Uma decisão unânime da 4ª Turma Especializada do Tribunal Regional Federal da 2ª Região (TRF2) ratificou o entendimento do Juízo da 3ª Vara de Execuções Fiscais da Seção Judiciária do Rio de Janeiro, que indeferiu a indicação, por parte do empresário Francisco Recarey Vilar, de títulos da dívida agrária para pagamento de dívidas junto à Fazenda Nacional. O empresário apelou ao Tribunal, em agravo de instrumento, alegando que o artigo 11 do Decreto-Lei 578, de 24/06/1992, “dispõe que os títulos da dívida agrária podem ser utilizados para pagamento das contribuições que são devidas à União”. Além disso, Recarey afirmou, nos autos, “que semelhante pleito já foi acolhido por outros órgãos judiciais, bem como que o valor do crédito é suficiente para garantia do juízo”.

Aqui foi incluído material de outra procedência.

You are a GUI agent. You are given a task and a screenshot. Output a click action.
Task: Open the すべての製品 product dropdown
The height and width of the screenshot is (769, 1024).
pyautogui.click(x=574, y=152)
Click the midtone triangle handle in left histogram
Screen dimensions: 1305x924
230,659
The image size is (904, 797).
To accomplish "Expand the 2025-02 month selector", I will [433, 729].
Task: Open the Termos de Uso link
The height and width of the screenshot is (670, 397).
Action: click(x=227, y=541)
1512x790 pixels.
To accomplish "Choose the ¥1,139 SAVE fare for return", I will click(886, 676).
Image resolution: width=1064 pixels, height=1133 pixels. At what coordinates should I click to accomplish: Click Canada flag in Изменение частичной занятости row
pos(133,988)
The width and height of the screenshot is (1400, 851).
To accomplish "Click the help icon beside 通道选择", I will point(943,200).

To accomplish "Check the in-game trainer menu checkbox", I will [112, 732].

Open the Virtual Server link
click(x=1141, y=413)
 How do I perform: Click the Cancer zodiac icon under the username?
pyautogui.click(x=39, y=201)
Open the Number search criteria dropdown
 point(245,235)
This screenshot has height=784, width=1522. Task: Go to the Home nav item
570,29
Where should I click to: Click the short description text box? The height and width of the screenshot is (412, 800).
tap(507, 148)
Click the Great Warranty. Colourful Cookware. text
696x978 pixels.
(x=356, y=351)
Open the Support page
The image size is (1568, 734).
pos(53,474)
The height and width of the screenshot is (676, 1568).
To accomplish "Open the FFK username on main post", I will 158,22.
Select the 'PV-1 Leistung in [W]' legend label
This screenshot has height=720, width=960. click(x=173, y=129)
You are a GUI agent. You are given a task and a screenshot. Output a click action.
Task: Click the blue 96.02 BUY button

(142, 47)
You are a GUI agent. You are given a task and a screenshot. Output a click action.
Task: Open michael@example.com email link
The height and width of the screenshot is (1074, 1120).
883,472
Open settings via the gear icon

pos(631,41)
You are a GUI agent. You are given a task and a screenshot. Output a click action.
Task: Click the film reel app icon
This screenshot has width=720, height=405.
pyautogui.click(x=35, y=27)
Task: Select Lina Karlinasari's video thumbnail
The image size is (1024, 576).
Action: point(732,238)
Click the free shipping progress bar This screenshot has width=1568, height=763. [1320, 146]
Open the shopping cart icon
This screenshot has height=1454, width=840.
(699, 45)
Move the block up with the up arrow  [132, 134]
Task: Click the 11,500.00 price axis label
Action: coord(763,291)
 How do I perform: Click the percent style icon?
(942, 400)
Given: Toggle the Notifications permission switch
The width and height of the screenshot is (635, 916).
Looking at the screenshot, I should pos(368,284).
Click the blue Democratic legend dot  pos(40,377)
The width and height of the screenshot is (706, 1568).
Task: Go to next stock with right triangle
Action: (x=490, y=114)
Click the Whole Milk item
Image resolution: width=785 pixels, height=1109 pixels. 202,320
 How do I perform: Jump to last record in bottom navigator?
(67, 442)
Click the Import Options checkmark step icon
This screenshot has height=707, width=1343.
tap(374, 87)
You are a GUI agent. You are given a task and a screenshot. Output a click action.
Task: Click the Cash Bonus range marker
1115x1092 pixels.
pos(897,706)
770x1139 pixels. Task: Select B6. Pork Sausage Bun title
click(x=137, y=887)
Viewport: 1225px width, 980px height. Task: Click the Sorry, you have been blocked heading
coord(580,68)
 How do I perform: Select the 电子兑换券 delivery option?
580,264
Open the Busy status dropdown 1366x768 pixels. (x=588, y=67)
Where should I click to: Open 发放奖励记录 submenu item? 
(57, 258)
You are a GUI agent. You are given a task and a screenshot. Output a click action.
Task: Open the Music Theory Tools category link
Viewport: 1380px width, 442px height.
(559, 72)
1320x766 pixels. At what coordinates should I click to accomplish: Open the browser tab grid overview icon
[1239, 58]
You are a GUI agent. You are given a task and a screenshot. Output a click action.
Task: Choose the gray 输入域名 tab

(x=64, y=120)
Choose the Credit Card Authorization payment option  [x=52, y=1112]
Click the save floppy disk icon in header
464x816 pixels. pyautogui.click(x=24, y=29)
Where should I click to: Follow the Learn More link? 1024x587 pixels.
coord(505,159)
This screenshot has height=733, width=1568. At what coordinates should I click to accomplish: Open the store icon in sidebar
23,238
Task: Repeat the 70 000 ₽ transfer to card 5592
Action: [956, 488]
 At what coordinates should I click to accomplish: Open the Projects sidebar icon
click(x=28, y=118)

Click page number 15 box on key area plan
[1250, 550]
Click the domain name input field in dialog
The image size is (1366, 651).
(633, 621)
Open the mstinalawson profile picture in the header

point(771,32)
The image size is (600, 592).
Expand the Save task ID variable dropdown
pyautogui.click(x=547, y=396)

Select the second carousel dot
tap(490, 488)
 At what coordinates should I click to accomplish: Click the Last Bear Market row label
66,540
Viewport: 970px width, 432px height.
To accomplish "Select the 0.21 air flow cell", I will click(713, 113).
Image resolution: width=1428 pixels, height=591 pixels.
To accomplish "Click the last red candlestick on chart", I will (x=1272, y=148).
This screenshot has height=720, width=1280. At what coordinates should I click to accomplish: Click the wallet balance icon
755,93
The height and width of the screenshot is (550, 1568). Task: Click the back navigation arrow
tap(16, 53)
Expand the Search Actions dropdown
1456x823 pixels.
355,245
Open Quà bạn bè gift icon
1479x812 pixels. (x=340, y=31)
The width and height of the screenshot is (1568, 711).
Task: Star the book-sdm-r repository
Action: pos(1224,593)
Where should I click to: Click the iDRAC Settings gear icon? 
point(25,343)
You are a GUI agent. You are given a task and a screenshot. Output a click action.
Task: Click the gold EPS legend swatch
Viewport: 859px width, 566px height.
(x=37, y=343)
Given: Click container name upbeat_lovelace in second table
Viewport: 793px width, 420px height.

No entanto, de acordo com o entendimento do relator do caso, desembargador federal Alberto Nogueira, “haja vista que o bem oferecido em garantia não pode ter seu valor aferido segundo a exigência constante na segunda parte do inciso II, art. 11 da lei 6.830/80, – ter cotação em Bolsa – sendo de baixíssima ou nenhuma liquidez, revela-se justificável a rejeição pela credora ao bem oferecido à penhora pela executada, ora agravada, também em vista do disposto no artigo 656 do Código de Processo Civil, – que dispõe que a execução é feita no interesse do exeqüente e não do executado -, e a própria determinação do Juízo de 1o Grau para que fosse desconstituída a penhora”, explicou.
O magistrado também destacou que, no caso em questão, “os títulos da dívida agrária foram objeto de cessão ao executado, sem que haja nos autos qualquer garantia que sequer comprove a existência dos aludidos títulos, mas tão-somente a escritura que concretiza a cessão”. Ainda de acordo com o desembargador, “é ônus do executado instruir o agravo de instrumento com todas as provas necessárias à comprovação da procedência do seu pleito”.